- [ASSIGNMENT]:
The answer must consist of each line of the records below that contains the string "computer".

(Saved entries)
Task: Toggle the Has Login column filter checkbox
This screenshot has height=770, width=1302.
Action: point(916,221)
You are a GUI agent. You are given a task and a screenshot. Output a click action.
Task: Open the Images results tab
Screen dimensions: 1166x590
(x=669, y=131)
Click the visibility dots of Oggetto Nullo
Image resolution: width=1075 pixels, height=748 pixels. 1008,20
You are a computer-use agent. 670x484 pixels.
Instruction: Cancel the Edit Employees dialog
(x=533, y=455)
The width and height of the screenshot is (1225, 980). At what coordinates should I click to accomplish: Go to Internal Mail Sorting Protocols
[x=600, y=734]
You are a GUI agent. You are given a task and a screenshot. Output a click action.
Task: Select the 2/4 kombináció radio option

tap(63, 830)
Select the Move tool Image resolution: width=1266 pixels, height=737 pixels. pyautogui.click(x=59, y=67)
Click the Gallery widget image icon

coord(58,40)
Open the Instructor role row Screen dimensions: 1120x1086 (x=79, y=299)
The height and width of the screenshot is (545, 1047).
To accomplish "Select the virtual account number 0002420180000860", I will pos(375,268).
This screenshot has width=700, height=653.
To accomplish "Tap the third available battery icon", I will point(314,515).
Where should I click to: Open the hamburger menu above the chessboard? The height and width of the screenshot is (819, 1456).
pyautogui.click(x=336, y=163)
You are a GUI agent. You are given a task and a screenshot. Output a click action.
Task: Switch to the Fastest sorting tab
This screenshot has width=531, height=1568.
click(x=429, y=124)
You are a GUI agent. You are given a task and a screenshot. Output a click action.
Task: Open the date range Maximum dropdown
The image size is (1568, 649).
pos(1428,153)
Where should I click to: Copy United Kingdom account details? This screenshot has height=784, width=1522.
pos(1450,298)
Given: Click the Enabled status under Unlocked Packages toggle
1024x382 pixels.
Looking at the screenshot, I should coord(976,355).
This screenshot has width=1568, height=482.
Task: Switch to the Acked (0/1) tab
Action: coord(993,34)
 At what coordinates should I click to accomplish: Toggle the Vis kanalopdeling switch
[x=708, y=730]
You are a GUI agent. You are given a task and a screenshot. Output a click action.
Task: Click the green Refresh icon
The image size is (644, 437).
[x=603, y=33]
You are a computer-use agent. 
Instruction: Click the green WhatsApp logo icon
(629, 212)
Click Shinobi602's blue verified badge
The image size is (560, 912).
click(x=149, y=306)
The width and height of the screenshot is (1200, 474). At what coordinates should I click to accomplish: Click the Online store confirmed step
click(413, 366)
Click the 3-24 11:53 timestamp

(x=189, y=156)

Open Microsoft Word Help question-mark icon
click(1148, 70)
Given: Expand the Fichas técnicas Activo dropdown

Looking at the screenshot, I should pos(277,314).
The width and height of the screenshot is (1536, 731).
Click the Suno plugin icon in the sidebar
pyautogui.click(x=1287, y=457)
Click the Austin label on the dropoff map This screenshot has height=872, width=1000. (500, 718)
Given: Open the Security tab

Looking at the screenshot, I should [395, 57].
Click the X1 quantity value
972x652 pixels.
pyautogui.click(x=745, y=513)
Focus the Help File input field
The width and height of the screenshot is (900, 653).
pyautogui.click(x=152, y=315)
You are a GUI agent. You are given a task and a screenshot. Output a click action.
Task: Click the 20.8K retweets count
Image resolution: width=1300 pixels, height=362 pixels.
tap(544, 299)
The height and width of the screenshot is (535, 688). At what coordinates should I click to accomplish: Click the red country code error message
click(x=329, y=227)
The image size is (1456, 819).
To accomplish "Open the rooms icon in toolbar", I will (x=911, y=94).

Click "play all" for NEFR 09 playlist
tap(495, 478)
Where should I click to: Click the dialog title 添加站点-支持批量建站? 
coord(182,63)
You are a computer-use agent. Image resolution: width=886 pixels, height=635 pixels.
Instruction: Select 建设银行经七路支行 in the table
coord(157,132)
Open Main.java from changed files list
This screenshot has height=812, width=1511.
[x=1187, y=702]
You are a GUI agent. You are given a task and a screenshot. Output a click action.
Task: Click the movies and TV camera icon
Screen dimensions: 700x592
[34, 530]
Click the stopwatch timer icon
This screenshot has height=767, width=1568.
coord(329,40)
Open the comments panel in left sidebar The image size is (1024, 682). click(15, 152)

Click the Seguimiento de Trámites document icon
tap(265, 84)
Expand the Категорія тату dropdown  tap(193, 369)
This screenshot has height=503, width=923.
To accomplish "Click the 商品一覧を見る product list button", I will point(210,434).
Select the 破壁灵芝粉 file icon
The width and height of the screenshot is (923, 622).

- [WRITTEN REPLY]:
You are a computer-use agent. 670x484 pixels.
You are a computer-use agent. 
You are a computer-use agent. Image resolution: width=886 pixels, height=635 pixels.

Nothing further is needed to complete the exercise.